== EXERCISE ==
Among the entries below, one stretch runs from the line that contains "Task: Click camera Position Z field -90.498" through the line that contains "Click the Remove". Repeat that stretch exactly, ends included, and only that.

[Items listed in a dataset]
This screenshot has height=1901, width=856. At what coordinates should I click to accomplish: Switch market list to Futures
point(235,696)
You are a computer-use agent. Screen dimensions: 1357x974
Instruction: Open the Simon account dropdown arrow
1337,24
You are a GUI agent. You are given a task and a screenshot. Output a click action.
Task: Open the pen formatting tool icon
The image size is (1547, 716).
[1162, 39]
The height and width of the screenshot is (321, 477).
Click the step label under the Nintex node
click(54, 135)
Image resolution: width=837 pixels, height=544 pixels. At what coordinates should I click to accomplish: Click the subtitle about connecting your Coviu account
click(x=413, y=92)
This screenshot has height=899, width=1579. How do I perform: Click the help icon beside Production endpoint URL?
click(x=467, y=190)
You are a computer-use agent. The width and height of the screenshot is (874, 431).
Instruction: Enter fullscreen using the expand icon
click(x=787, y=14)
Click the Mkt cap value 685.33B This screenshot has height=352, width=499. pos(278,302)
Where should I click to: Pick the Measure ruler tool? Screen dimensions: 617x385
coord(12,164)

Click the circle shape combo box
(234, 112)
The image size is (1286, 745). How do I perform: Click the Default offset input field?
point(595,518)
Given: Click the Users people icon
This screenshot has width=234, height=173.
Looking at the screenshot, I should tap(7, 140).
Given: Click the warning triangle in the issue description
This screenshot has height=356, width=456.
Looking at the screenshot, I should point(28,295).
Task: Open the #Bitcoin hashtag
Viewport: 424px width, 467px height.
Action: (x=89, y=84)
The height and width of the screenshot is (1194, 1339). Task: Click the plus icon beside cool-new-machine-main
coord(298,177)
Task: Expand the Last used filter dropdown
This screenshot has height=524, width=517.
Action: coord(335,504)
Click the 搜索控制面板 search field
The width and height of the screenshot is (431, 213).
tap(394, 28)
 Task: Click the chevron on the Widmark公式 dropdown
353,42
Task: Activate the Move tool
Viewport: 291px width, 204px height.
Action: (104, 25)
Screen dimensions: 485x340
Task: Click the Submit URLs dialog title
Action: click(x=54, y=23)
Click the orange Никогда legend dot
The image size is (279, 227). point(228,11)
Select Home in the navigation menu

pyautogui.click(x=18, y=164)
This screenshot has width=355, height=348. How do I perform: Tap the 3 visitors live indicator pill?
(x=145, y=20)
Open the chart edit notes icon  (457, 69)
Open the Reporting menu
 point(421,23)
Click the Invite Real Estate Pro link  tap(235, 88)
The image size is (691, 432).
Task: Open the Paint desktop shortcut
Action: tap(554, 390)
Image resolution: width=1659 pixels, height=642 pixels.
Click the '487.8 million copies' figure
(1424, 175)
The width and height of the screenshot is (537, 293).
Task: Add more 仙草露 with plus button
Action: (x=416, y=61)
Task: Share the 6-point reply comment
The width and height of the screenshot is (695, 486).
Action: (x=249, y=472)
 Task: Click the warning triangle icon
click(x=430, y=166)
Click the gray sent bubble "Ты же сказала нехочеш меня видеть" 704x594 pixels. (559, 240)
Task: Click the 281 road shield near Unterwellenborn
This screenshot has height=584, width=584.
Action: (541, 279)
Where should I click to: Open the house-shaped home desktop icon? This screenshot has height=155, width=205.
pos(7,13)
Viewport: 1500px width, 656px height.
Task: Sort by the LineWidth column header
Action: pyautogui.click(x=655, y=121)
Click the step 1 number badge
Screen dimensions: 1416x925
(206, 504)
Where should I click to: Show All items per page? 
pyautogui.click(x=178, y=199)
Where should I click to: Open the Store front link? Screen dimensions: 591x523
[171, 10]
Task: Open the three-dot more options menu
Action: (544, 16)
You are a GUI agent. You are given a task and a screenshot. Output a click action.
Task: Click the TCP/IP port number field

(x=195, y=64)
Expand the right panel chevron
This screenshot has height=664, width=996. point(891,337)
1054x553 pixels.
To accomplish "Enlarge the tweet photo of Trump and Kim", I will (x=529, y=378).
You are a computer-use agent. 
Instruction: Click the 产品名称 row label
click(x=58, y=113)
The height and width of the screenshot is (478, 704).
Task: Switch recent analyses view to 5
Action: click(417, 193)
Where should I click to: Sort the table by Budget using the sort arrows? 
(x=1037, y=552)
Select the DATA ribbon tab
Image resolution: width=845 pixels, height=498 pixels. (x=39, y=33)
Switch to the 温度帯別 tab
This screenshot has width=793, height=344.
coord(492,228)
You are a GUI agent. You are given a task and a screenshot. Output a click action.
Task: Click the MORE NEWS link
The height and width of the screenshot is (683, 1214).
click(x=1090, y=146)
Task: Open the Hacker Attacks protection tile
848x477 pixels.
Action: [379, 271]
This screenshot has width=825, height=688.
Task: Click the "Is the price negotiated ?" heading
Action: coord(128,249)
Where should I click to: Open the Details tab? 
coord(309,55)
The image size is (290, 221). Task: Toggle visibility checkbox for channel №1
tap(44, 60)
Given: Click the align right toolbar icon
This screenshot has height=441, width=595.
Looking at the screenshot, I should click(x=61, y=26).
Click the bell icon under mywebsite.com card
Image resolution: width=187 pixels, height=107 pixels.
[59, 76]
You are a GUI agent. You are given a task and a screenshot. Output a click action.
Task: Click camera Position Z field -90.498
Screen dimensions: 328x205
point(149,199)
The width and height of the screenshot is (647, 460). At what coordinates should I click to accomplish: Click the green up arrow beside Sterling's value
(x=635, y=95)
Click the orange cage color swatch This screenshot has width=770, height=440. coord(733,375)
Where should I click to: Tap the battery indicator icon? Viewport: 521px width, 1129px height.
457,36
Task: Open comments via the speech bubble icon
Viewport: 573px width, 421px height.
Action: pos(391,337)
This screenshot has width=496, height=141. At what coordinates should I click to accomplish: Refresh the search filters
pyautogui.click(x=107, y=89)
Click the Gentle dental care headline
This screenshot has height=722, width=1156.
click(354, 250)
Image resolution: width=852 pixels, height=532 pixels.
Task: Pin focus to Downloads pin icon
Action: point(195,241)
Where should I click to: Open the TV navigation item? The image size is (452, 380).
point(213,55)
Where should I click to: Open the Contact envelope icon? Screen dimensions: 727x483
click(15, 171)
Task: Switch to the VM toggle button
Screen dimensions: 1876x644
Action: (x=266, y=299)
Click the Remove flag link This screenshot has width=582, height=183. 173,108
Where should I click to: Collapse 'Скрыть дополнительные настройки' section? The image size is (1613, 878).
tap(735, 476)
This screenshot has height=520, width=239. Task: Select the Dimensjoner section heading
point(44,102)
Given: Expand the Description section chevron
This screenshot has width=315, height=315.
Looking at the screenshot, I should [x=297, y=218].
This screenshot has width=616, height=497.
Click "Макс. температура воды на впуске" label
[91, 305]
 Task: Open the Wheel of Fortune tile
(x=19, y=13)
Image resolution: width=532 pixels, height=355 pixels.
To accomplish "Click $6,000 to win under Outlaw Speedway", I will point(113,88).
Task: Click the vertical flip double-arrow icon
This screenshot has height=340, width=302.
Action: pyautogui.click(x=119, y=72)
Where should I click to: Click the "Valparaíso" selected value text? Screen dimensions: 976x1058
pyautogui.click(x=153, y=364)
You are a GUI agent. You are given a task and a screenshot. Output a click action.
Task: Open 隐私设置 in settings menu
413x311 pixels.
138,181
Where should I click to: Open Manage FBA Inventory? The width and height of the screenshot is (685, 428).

== COMPLETED TASK ==
Task: Click camera Position Z field -90.498
Screen dimensions: 328x205
point(149,199)
The width and height of the screenshot is (647, 460). At what coordinates should I click to accomplish: Click the green up arrow beside Sterling's value
(x=635, y=95)
Click the orange cage color swatch This screenshot has width=770, height=440. coord(733,375)
Where should I click to: Tap the battery indicator icon? Viewport: 521px width, 1129px height.
457,36
Task: Open comments via the speech bubble icon
Viewport: 573px width, 421px height.
Action: pos(391,337)
This screenshot has width=496, height=141. At what coordinates should I click to accomplish: Refresh the search filters
pyautogui.click(x=107, y=89)
Click the Gentle dental care headline
This screenshot has height=722, width=1156.
click(354, 250)
Image resolution: width=852 pixels, height=532 pixels.
Task: Pin focus to Downloads pin icon
Action: point(195,241)
Where should I click to: Open the TV navigation item? The image size is (452, 380).
point(213,55)
Where should I click to: Open the Contact envelope icon? Screen dimensions: 727x483
click(15, 171)
Task: Switch to the VM toggle button
Screen dimensions: 1876x644
Action: (x=266, y=299)
Click the Remove flag link This screenshot has width=582, height=183. 173,108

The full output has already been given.